# Exercise aim:
Return every entry exactly, except for any pictures.

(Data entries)
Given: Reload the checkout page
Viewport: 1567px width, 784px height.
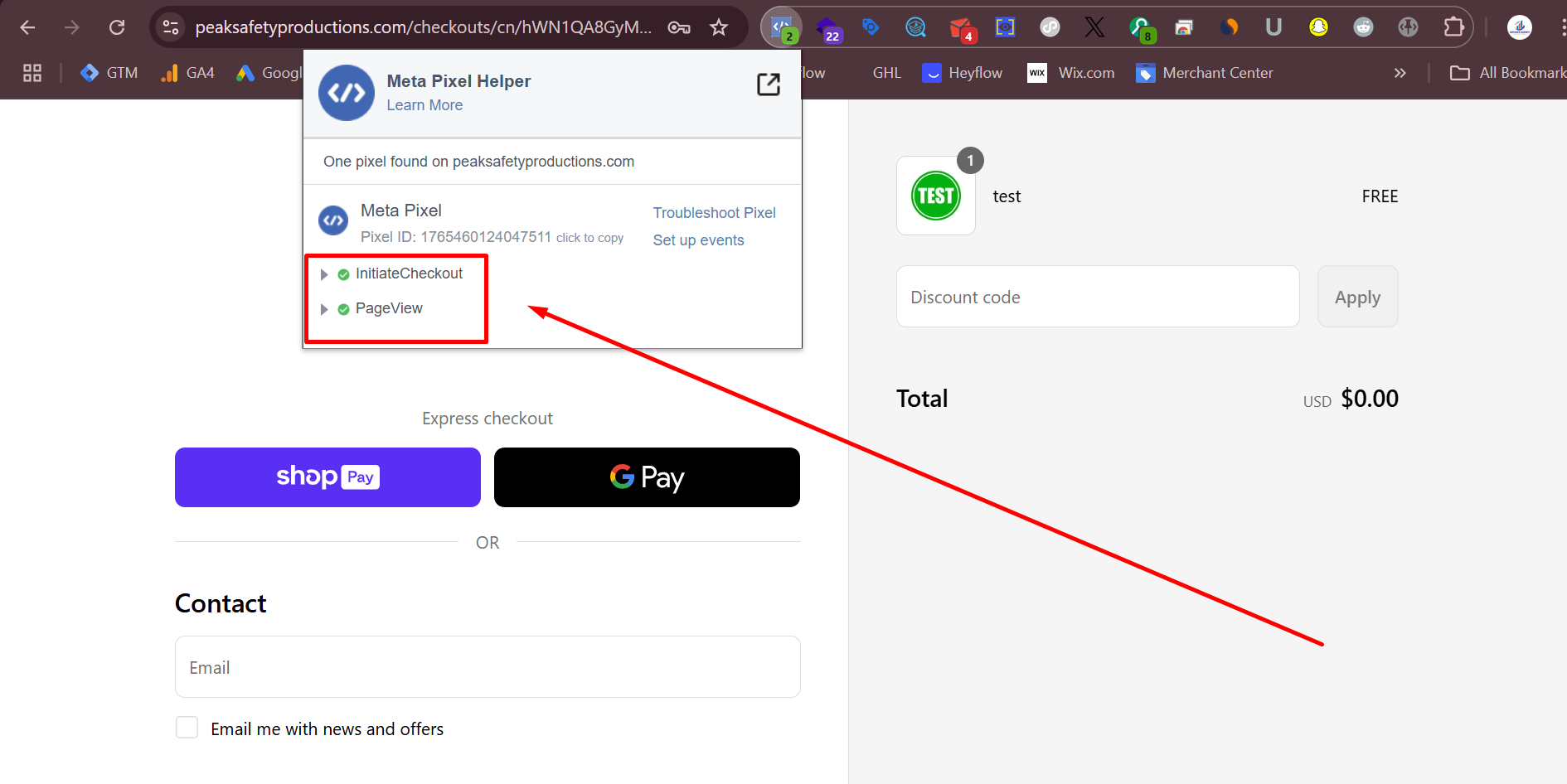Looking at the screenshot, I should coord(117,27).
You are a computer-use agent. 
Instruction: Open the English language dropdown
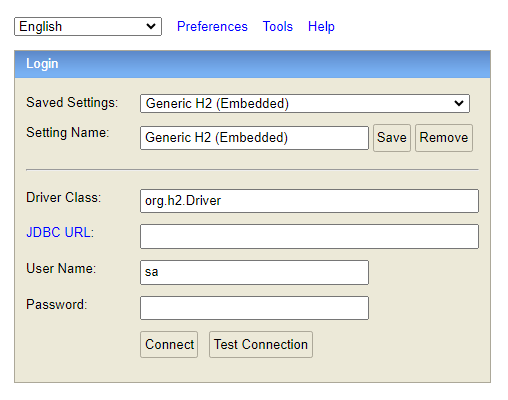point(88,27)
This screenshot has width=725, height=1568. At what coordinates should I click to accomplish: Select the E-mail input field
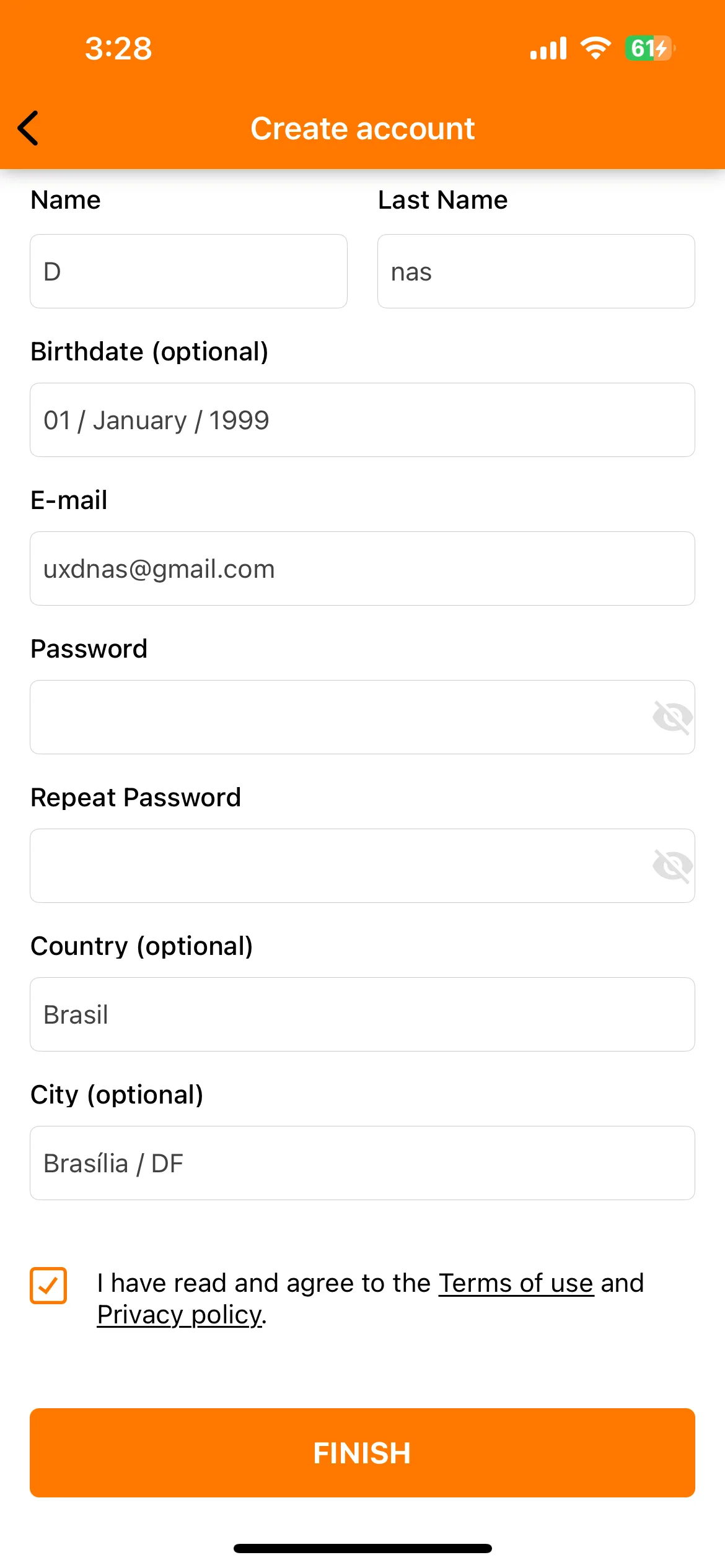pyautogui.click(x=362, y=568)
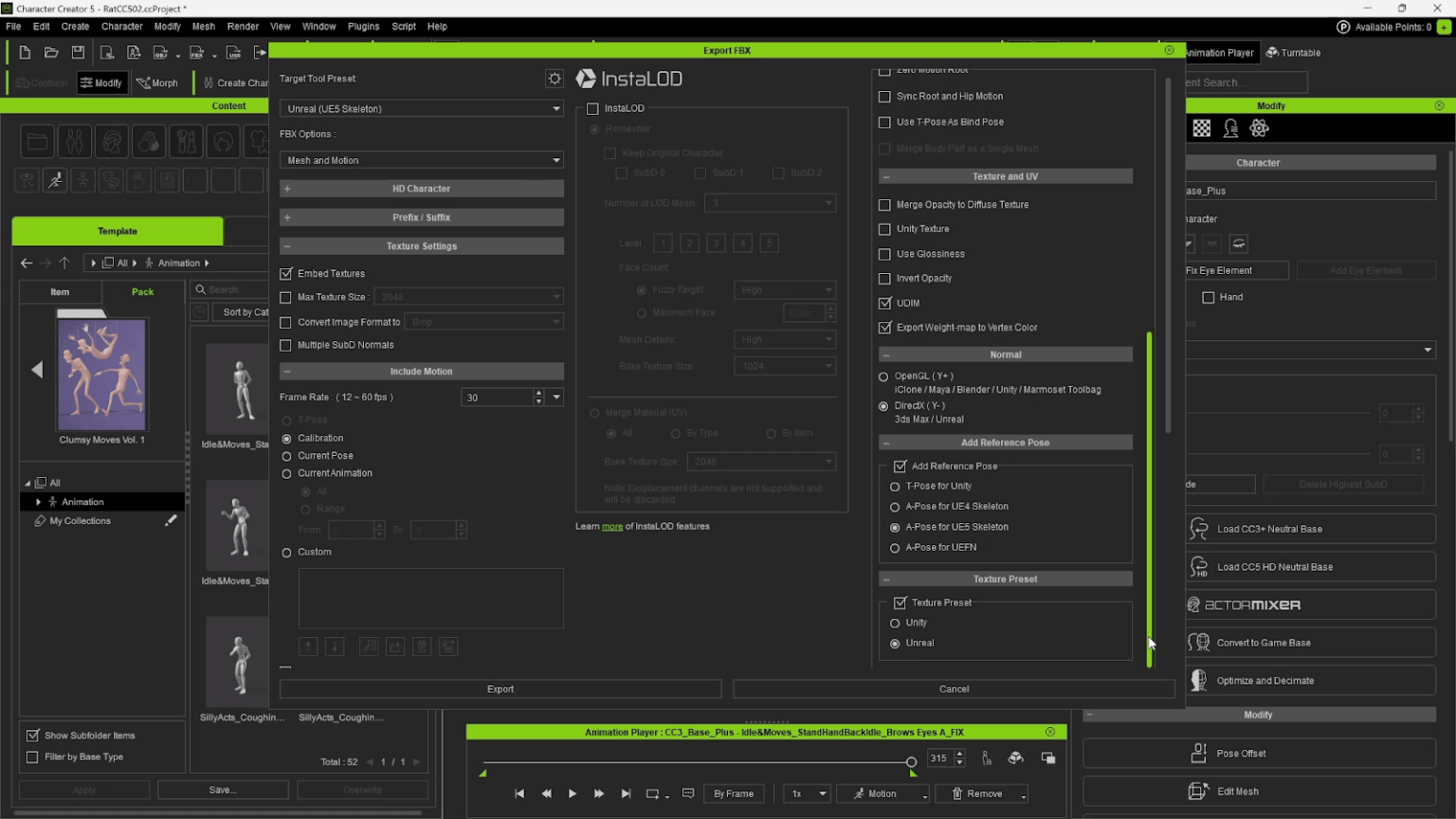Select the OpenGL (Y+) normal option

tap(883, 376)
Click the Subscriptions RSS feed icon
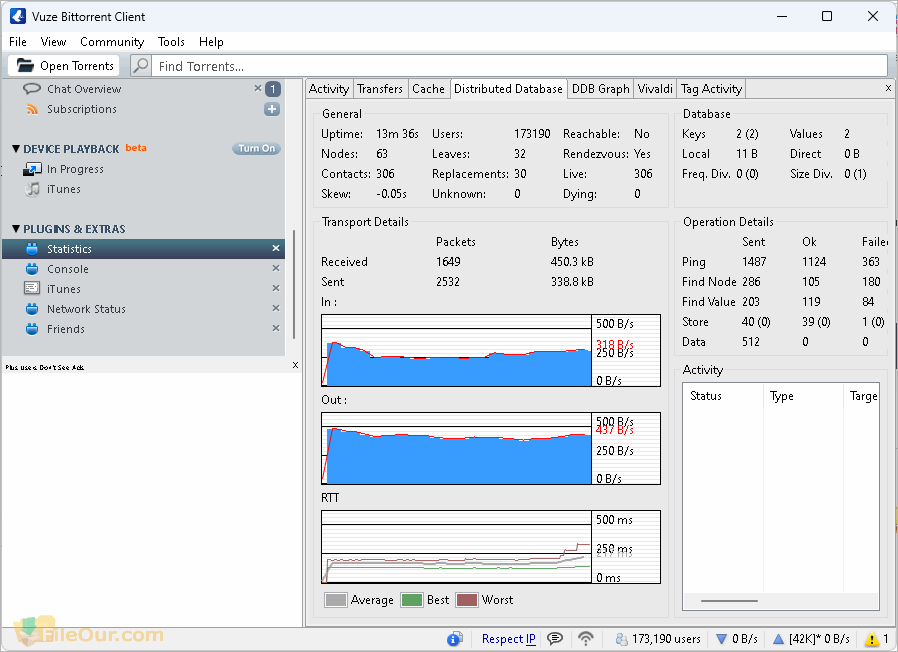Image resolution: width=898 pixels, height=652 pixels. [33, 109]
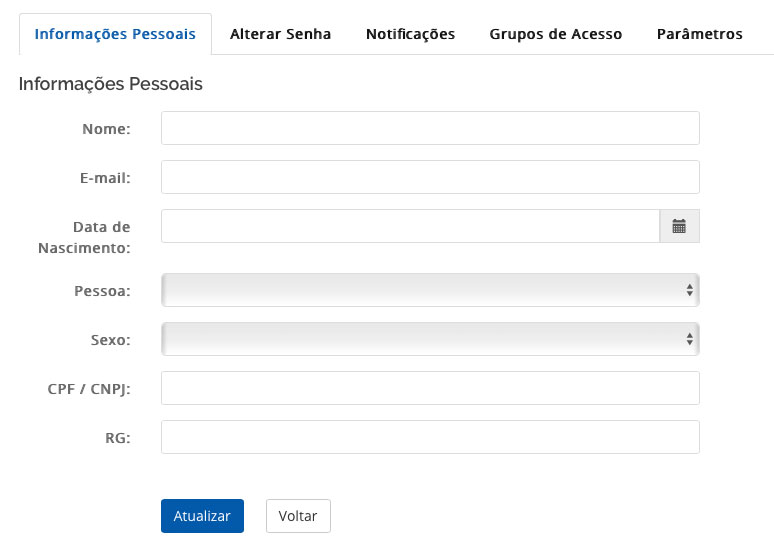
Task: Click the Sexo label
Action: point(110,340)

# Written response:
Given: Reload the checkout page
Viewport: 1567px width, 784px height.
Looking at the screenshot, I should coord(117,27).
You are a computer-use agent. 
Instruction: Open the English language dropdown
point(88,27)
This screenshot has width=725, height=1568. At what coordinates should I click to accomplish: Select the E-mail input field
pyautogui.click(x=362, y=568)
Select the OpenGL (Y+) normal option

tap(883, 376)
Click the Subscriptions RSS feed icon
Image resolution: width=898 pixels, height=652 pixels. [33, 109]
Task: Click the Sexo label
Action: point(110,340)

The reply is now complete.